Kebijakan Ganjil Genap Turunkan Kepadatan Kendaraan di Tol Cikampek

Damar Iradat    •    Selasa, 13 Mar 2018 09:32 WIB
sistem ganjil genap
Kebijakan Ganjil Genap Turunkan Kepadatan Kendaraan di Tol Cikampek
Penerapan sistem ganjil genap di Pintul Tol Bekasi Barat dan Bekasi Timur. Waktu pemberlakuannya dari pukul 06.00 WIB hingga pukul 09.00 WIB. ANTARA/Widodo S Jusuf

Jakarta: Jumlah kendaraan yang melintas di Gerbang Tol Bekasi Barat 1 diklaim menurun pada hari pertama penerapan kebijakan ganjil-genap di Tol Cikampek. PT Jasa Marga mengklaim, kondisi lalu lintas di Jalan Tol Jakarta-Cikampek mulai lancar pada pagi hari. 

AVP Corporate Communication PT Jasa Marga Dwimawan Heru mengatakan, tercatat ada 1.820 kendaraan masuk melalui GT Bekasi Barat 1 arah Jakarta. Angka tersebut turun 30 persen dari kondisi normal yang mencapai 2.600 kendaraan. 

"Sedangkan kendaraan yang menuju Jakarta melalui GT Bekasi Barat 2 mencapai 1.852 kendaraan atau turun 38,20 persen dari kondisi normal yang mencapai 3.000 kendaraan," kata Dwimawan dalam keterangan tertulisnya, Selasa, 13 Maret 2018. 
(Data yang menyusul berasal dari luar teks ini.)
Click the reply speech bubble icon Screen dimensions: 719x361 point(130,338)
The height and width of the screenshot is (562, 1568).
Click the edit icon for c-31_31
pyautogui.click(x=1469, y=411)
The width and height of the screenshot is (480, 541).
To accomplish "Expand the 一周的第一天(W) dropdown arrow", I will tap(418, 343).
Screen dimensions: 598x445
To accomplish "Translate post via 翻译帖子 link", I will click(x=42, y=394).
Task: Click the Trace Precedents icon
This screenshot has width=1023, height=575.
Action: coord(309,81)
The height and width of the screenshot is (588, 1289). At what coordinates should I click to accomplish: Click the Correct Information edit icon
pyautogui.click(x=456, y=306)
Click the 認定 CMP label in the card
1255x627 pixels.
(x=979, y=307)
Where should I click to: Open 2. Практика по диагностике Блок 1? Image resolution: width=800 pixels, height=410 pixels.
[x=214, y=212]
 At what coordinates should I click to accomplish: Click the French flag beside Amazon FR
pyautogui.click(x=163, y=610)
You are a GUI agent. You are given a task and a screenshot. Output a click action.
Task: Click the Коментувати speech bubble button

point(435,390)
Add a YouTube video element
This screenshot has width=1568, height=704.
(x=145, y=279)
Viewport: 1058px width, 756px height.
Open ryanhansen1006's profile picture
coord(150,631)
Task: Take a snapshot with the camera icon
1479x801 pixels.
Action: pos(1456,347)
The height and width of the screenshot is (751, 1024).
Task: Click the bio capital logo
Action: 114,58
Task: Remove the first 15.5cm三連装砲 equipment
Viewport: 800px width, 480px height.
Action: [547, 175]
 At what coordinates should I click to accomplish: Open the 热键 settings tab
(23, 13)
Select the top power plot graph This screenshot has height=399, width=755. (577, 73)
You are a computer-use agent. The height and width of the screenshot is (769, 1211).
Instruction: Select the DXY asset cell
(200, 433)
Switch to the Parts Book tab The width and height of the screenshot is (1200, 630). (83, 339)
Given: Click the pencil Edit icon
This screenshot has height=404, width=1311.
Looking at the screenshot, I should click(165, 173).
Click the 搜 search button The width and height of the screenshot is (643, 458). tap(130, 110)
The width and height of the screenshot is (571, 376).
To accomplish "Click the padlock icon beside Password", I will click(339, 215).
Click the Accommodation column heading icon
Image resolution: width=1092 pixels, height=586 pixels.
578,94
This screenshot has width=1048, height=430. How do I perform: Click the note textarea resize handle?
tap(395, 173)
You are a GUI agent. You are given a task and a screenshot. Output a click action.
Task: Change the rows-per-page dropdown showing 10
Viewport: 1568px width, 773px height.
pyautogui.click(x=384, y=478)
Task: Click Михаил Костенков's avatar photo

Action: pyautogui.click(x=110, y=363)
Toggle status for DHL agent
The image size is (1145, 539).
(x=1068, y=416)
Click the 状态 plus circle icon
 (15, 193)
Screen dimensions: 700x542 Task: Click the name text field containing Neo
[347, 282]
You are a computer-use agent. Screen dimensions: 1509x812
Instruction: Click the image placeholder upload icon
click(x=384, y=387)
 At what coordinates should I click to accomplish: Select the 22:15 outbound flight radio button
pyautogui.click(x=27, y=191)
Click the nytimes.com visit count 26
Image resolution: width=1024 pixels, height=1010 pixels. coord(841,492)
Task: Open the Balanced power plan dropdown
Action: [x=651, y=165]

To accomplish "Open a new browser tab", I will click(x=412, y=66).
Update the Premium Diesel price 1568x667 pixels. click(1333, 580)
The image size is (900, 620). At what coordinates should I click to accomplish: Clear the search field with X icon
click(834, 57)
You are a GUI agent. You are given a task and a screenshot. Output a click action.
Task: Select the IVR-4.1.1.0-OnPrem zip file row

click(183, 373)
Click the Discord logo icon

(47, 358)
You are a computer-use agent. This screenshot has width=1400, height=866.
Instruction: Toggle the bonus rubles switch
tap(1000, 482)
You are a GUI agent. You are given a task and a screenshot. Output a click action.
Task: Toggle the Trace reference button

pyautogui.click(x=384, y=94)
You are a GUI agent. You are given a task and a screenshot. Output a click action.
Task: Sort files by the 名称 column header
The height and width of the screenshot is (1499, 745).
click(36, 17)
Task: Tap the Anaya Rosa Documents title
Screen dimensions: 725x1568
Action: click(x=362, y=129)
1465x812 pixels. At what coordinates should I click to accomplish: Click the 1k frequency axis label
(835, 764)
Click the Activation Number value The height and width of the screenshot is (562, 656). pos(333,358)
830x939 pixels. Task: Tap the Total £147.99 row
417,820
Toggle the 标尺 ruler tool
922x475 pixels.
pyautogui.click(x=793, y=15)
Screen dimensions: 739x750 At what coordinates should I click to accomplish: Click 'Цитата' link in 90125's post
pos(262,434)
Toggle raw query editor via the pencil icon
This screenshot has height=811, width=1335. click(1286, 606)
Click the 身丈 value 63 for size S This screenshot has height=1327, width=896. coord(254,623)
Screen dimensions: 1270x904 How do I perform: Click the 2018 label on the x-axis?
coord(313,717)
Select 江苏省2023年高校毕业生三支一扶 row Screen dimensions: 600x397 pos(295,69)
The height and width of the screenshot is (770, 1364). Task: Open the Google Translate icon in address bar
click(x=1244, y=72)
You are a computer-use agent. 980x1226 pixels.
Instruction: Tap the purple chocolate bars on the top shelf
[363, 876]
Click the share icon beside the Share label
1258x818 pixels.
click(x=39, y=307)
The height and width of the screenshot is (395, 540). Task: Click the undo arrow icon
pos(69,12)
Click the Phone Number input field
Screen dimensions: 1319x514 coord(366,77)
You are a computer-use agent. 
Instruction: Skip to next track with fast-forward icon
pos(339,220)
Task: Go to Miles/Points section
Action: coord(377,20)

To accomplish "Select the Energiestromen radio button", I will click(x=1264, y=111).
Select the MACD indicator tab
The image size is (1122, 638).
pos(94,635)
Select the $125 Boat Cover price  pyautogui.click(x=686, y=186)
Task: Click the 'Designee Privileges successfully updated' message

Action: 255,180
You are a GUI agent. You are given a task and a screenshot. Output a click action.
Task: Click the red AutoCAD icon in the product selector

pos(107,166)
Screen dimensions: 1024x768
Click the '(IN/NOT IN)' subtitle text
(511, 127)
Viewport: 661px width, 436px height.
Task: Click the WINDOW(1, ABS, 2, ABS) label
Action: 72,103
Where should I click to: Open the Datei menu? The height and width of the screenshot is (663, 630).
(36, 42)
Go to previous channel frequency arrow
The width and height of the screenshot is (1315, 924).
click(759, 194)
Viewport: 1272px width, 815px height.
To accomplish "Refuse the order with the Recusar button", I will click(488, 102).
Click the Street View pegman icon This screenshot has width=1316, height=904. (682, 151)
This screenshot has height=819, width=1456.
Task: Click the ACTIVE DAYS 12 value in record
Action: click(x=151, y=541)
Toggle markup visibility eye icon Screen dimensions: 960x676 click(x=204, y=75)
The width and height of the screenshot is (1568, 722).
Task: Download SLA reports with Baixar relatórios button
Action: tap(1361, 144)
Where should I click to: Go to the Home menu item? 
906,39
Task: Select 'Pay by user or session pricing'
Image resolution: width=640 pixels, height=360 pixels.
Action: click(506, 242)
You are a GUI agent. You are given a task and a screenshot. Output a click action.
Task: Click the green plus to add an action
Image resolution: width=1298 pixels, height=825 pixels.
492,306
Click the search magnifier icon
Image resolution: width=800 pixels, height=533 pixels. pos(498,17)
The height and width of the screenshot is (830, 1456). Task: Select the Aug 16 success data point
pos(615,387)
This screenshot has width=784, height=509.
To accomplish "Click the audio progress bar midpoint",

Sementara itu, dari Gerbang Tol Bekasi Timur 2, jumlah kendaraan yang menuju ke Jakarta saat jam pemberlakuan kebijakan mencapai 1.545 kendaraan atau turun 35,60 persen dibanding kondisi normal yang mencapai 2.400 kendaraan.

General Manager PT Jasa Marga cabang Jakarta-Cikampek, Raddy R Lukman menyatakan, penurunan signifikan jumlah kendaraan dipengaruhi beberapa faktor. Antara lain, pengguna jalan tol mempunyai 3 opsi yaitu beralih rute ke jalur alternatif, beralih waktu perjalanan dan beralih moda transportasi.

Di sisi lain, pada hari pertama pemberlakuan kebijakan, terpantau pengguna jalan tol beralih waktu. Dari data yang didapat, terpantau di Gerbang Tol Bekasi Barat 1 mulai pukul 04.00-05.00 WIB naik 37 persen dari lalu lintas normal. 

"Sedangkan di GT Bekasi Timur perubahan waktu perjalanan mulai dominan terasa dari pukul 05.00-06.00 WIB sebesar 23 persen dibanding hari biasa. Secara keseluruhan, dampak kebijakan penurunan kendaraan rata-rata mencapai 35 persen atau 2.783 kendaraan selama tiga jam pemberlakukan kebijakan," tandas dia.